Thursday, July 16, 2009

But Where Do the Vampires Fit In?

Lassie, 101 Dalmations, Benji, Beethoven, Snow Dogs, Cats & Dogs, Must Love Dogs, Hotel for Dogs, Marley & Me...can we stop this inane shit already? Is anything with a dog in it automatically greenlit?

Seems like it:
"The book is driven by the reminiscences of Enzo, a family dog with a near-human soul and a philosopher's mind, who evaluates his life through the lessons learned by his human owner, the race-car driver Denny Swift."
If this doesn't sound like the stupidest idea ever, then I'll eat my own sock. And yours, too. I can hear the chatter at Harper during the editing process for Garth 'Turd Conductor' Stein right now in my cavernous cranium...
"Hmmmm it's readable...but you know what this story is missing? A dog narrator. Wait, no--a smart dog narrator."
"Brilliant--that's why you're the boss, Boss."
"That's right. Now rewrite it--we'll publish on Monday. [presses intercom] Cristina--get me Oprah on the horn. That big ole bitch is gonna love this shit..."
Patrick Dempsey? Has that guy carried a movie yet? He can't even carry a prime time soap!

What's next--will Drew Barrymore voice the dog? Or will it be animation staple Cliff Clavin from Cheers? At least Diablo Cody hasn't been tapped to adapt this fetid turd. Yet.

Bonus: More plot summary/critique

Editorial Reviews
From Publishers Weekly
If you've ever wondered what your dog is thinking, Stein's third novel offers an answer. Enzo is a lab terrier mix plucked from a farm outside Seattle to ride shotgun with race car driver Denny Swift as he pursues success on the track and off. Denny meets and marries Eve, has a daughter, Zoë, and risks his savings and his life to make it on the professional racing circuit. Enzo, frustrated by his inability to speak and his lack of opposable thumbs, watches Denny's old racing videos, coins koanlike aphorisms that apply to both driving and life, and hopes for the day when his life as a dog will be over and he can be reborn a man. When Denny hits an extended rough patch, Enzo remains his most steadfast if silent supporter. Enzo is a reliable companion and a likable enough narrator, though the string of Denny's bad luck stories strains believability. Much like Denny, however, Stein is able to salvage some dignity from the over-the-top drama. (May)
Copyright © Reed Business Information, a division of Reed Elsevier Inc. All rights reserved.
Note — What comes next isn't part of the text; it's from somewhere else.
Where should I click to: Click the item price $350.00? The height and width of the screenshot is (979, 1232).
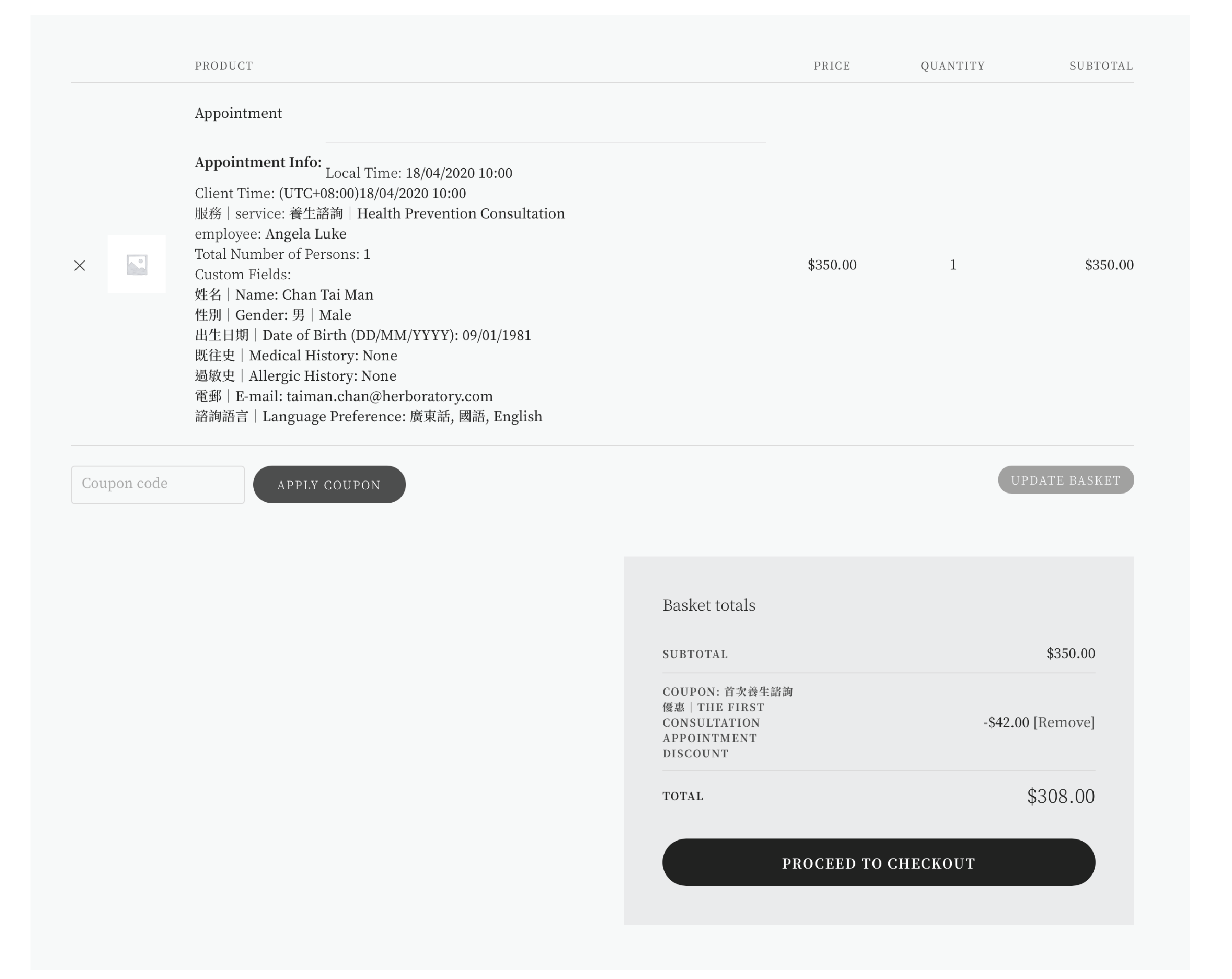click(x=832, y=265)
"Enzo ultimately teaches Denny and the reader that persistence and joie de vivre will see them through to the checkered flag. Stein...creates a patient, wise, and doggish narrator that is more than just fluff and collar. This should appeal to fans of both dogs and car racing." -- Library Journal


1 comment:

Courtney Love said...

I think you'd like the book Thank You For Not Reading, a critique of the publishing industry that seems to have many parallels with your attitude toward Hollywood. Enjoy!